Did you act just friendly? Did you kino? Did you build up tension? Did you made your intentions clear (even if you met tru dating site), where you Good guy? or where you cocky n Funny? Did she give IOI's....

Many of this things relate to the way the following dates might be. For example, if you left things off too friendly, she might be expecting friendship, thus giving you a harder time to flip the script and turn sexual.

But it is always possible :D you just have to remember:

Have a strong, rock-solid frame: You like the girl and you want to K close or even better.. F close her! Remember to act on this. Talk on this, feel this and make her feel it! If she doesn't feel your sexually interested in her, she might start seeing you as her a sexual friend who's nice to hang out with... Want that? Ok, so keep your frame. She's the participant, shes the target, not you.

Talk: talk what you need to, if you don't she might not either and things will die. Practice talking,and if not possible for you to hold the conversation, move to some kino. TRY, there are many ways..

Relax: Be confortable with yourself man. Many awkwardness problems come from men not feeling good with themselves. Feeling insecure is a bitch, but you can relax, loosen yourself and not give a fuck about consequences...

Have a confident touch: Touching a woman is not rape. Do not be afraid of the outcome of being touchy. She might like it more than you think, and If she doesn't maybe, just maybe, its not the right time. (but the right time may come later) Be a man that's sure of his touch, do not hesitate, do not let your hand shake or she'll feel you as insecure. Theres no problem with giving hugs, or letting her hug you. Use a gambit to get hugd or to hug her, moxy!
Note: If you become too persistant and shes not into your touch, you may find yourself facing justice in no time. IF she does say NO its NO then. Learn to know when she Means NO.
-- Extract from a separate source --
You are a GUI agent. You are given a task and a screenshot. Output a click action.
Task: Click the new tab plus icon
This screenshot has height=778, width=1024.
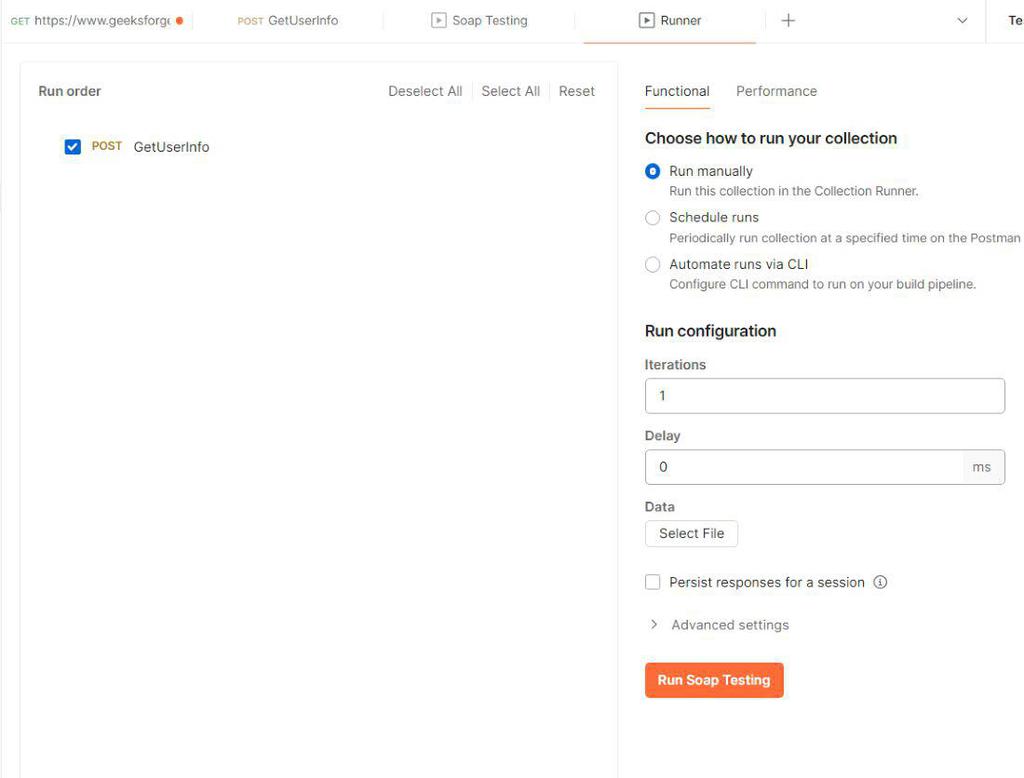(788, 20)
Do not hesitate when you feel it's time: If you feel tension enough for K close and the vibe is right, do not hesitate for one second, do not be afraid of rejection. SHe might like it, she might not (learned this the hard way and got this same advice).
There's usually a perfect momento for K close, you have to know it and take it.
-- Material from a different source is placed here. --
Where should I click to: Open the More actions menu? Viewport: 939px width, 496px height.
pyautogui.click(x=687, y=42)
Call her 2 o 3 days after 1st date, I usually do around 4pm (after lunch, work break-time, after school, etc... Think that is a good time personally) I wouldnt call her the following day. When you call her, just talk to her, like on a normal conversation. Do not rush to invite her for next date (unless shes bussy and cannot talk much on the phone, do invite her).. Keep things light, talk like a renewed person you are. Let her know that she Can have a good time. If she cant make it or doesnt want to do not worry, there are other fish in the sea.
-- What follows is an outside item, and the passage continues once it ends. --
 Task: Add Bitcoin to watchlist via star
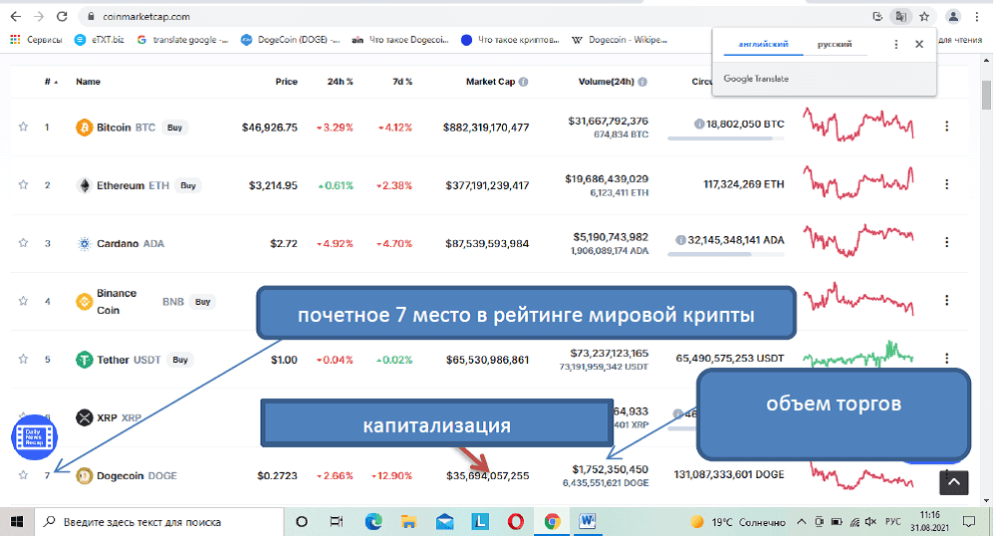click(x=22, y=127)
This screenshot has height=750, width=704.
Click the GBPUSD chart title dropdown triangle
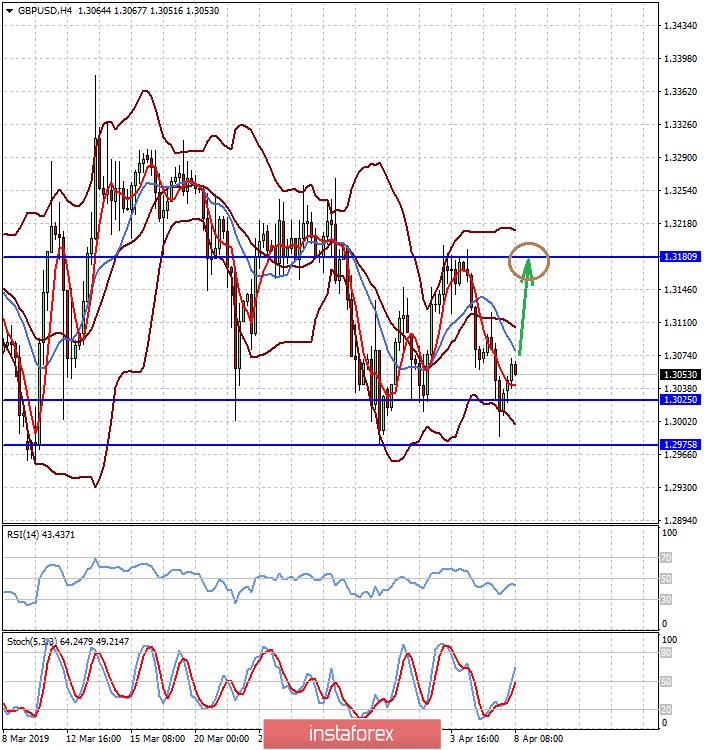(9, 11)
All this is advice that I've been given cuz I've had a situation in which I fucked up. Im just passin on the advice that I personally think applies in your situation. At the same time, re-reading and posting those bits of info, i feel like Im helping myself :D

Good luck

_________________
".. I will learn all that I've forgotten, I will succeed where I'd previously failed, and even if I don't I wont stop, cuz this is not just about girls, this is about Life "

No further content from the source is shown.